» Exercise brief:
Write out the listing below word for word, leaving out the pictures.
========
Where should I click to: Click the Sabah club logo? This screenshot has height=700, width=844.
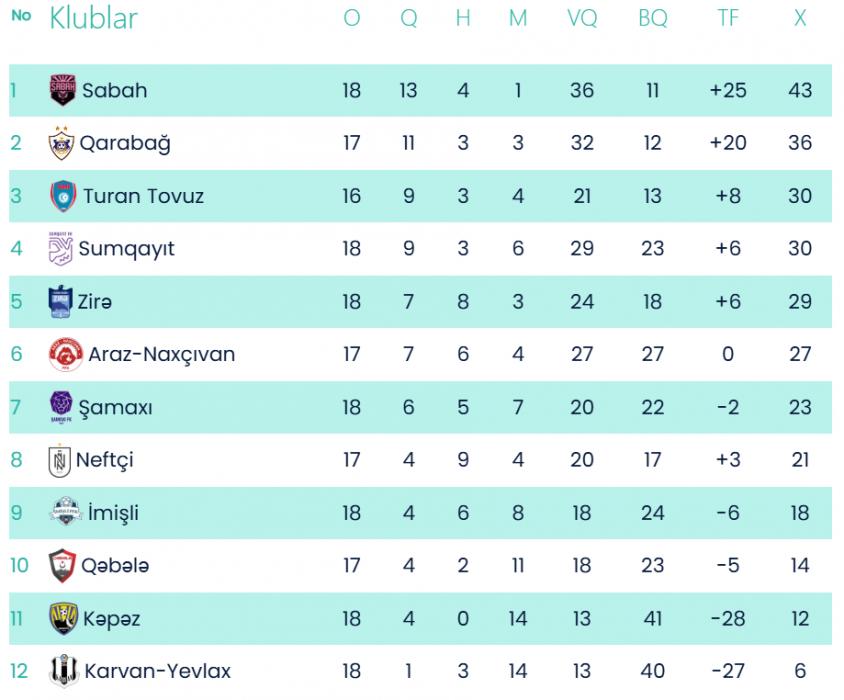(63, 90)
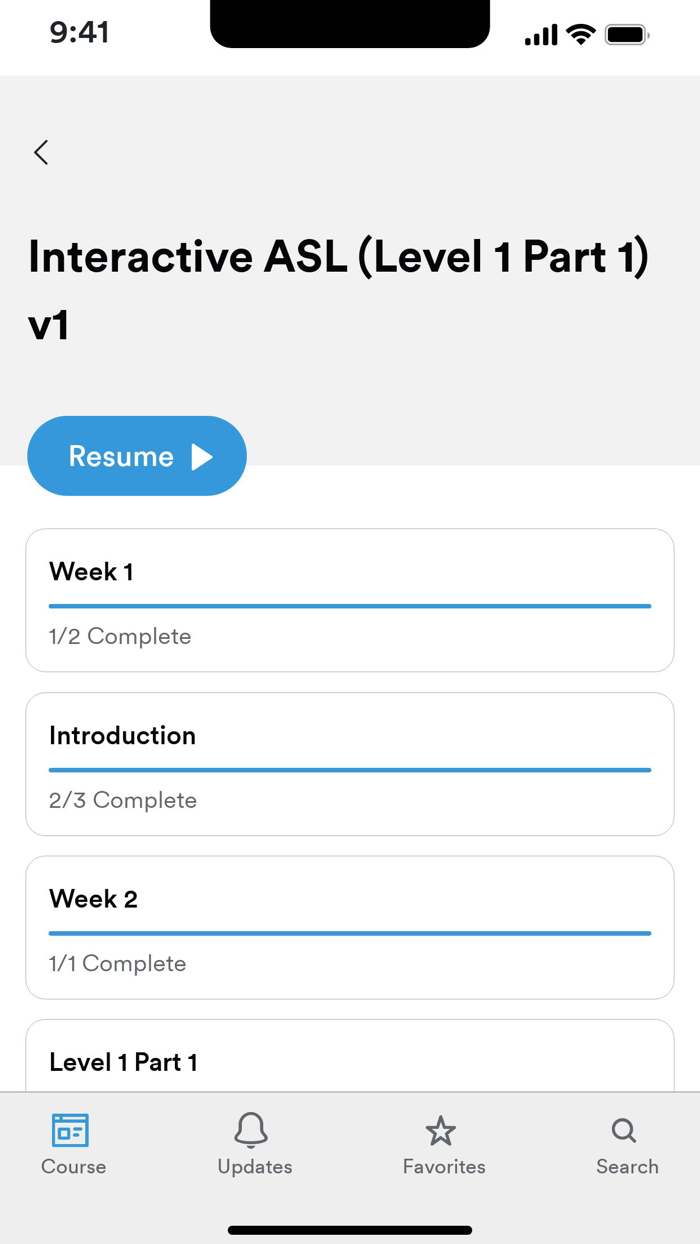Click the Week 2 progress bar

coord(350,933)
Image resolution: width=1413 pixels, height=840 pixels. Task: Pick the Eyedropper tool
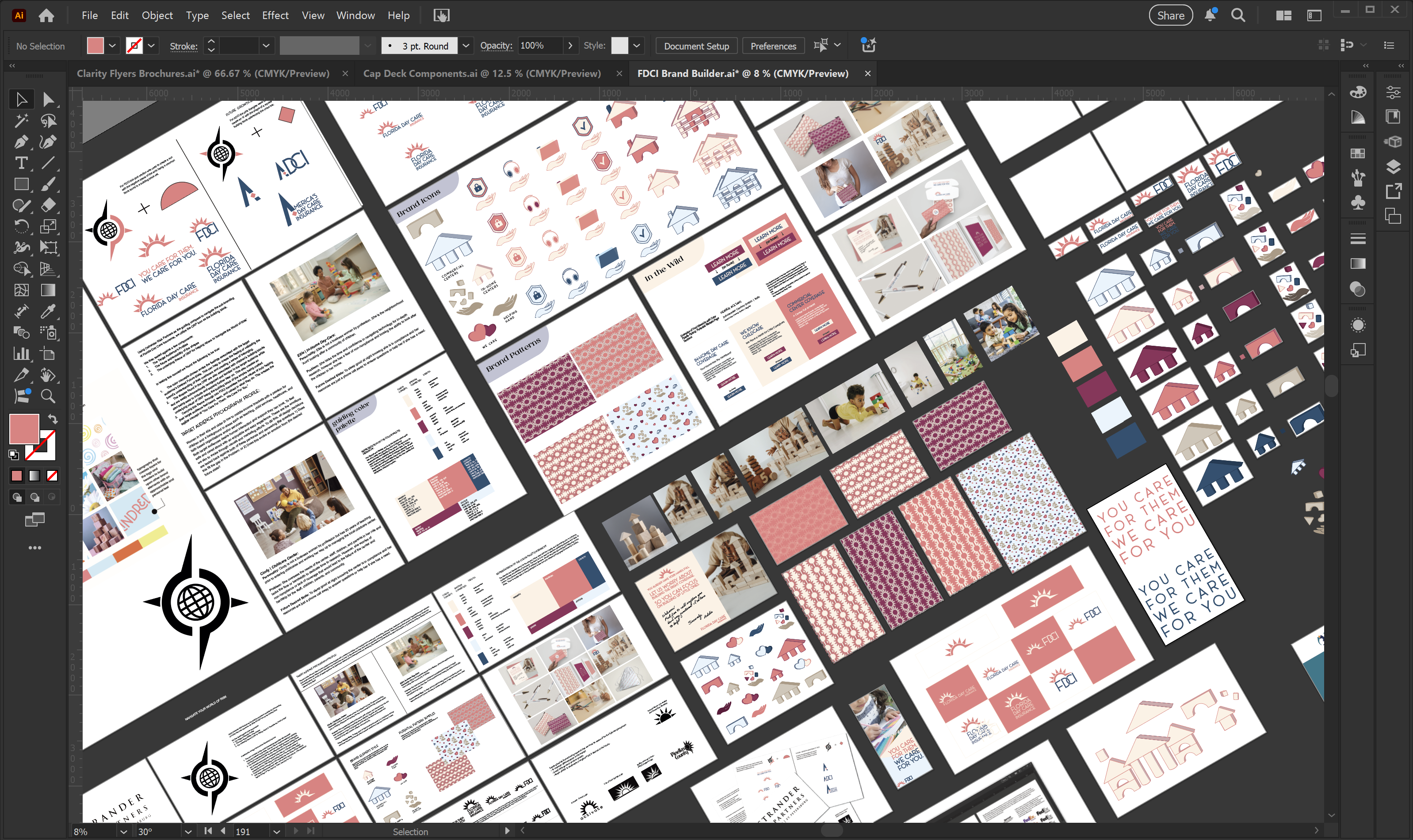coord(48,311)
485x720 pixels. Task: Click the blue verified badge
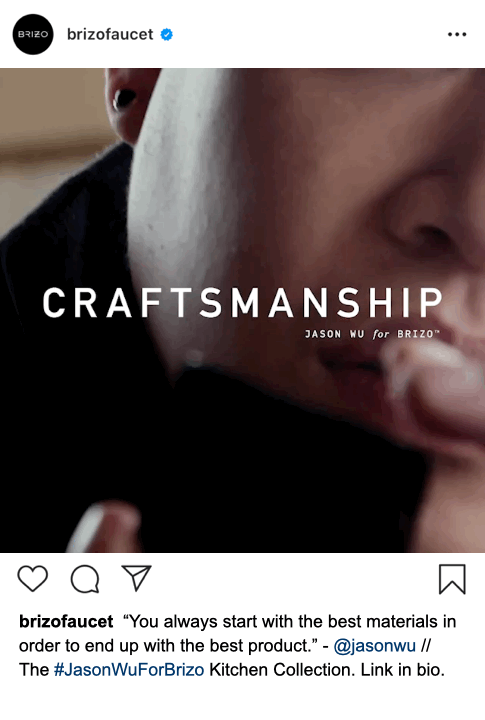pos(167,34)
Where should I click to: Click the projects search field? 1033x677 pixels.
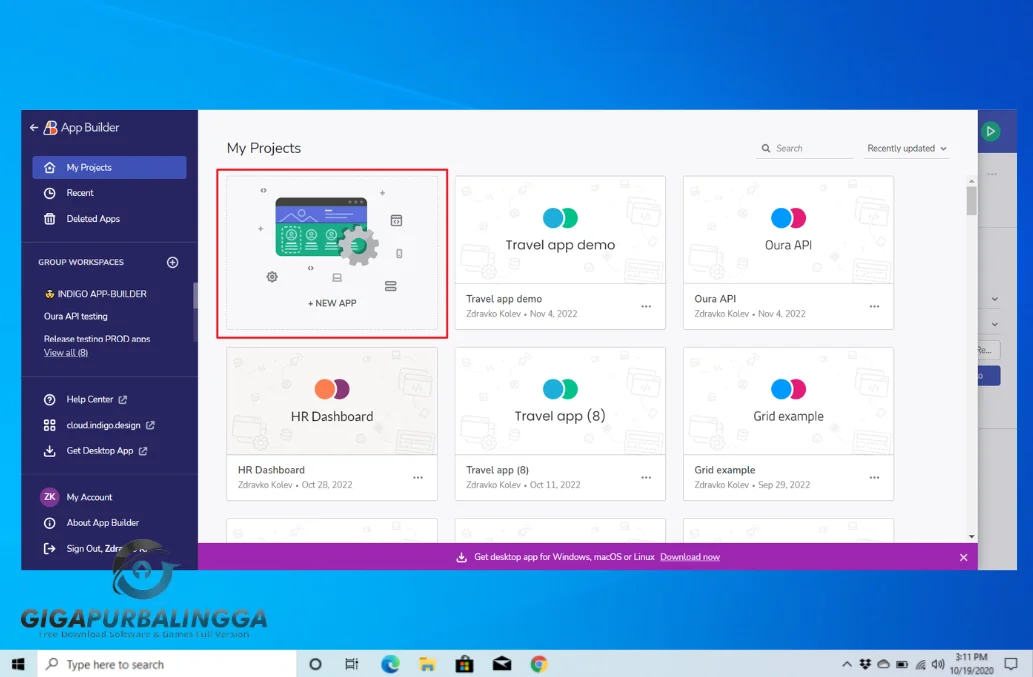(805, 148)
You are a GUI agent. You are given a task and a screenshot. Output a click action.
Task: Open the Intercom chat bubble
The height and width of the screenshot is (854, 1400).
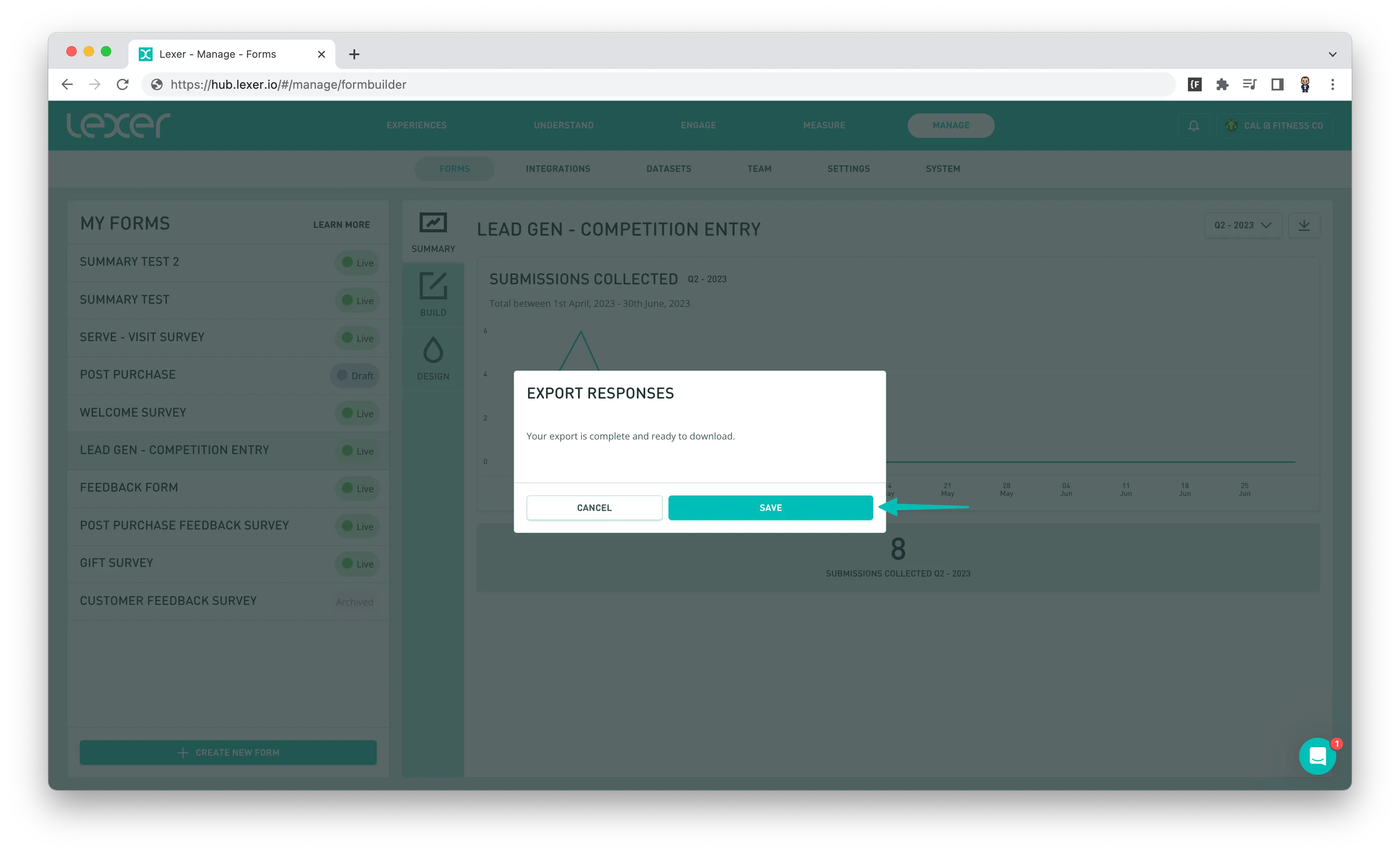(x=1317, y=756)
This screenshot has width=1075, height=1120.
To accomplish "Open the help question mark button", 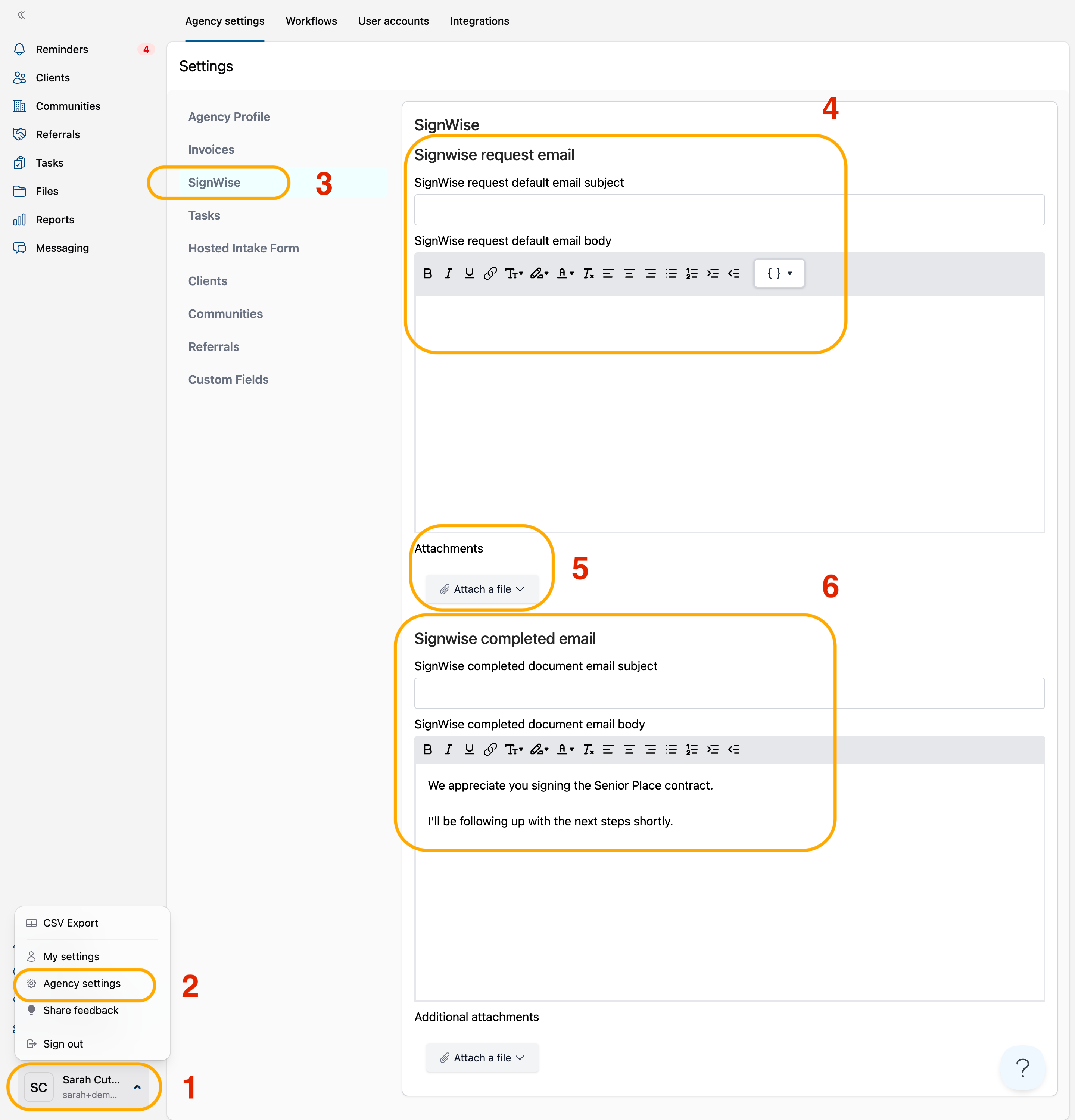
========
» Solved problem:
Where should I click to: Click the Sabah club logo? This screenshot has height=700, width=844.
(63, 90)
Click the Week 2 progress bar

coord(350,933)
Image resolution: width=1413 pixels, height=840 pixels. Task: Pick the Eyedropper tool
coord(48,311)
485x720 pixels. Task: Click the blue verified badge
pos(167,34)
Where should I click to: Click the projects search field? 1033x677 pixels.
(805, 148)
You are a GUI agent. You are given a task and a screenshot. Output a click action.
Task: Open the Intercom chat bubble
The height and width of the screenshot is (854, 1400).
(x=1317, y=756)
This screenshot has width=1075, height=1120.
To accomplish "Open the help question mark button", 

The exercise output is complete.